Source data:

══════

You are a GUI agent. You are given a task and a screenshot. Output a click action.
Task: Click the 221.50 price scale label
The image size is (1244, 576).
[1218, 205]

══════

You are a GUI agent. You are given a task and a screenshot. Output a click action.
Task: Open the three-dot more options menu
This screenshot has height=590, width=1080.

══════

Requirement: Copy out precisely the lines from the line with "Task: Open the three-dot more options menu" to the line with "This screenshot has height=590, width=1080." in the material above, including those two lines and omitting all the rest.

Response box:
Task: Open the three-dot more options menu
This screenshot has height=590, width=1080.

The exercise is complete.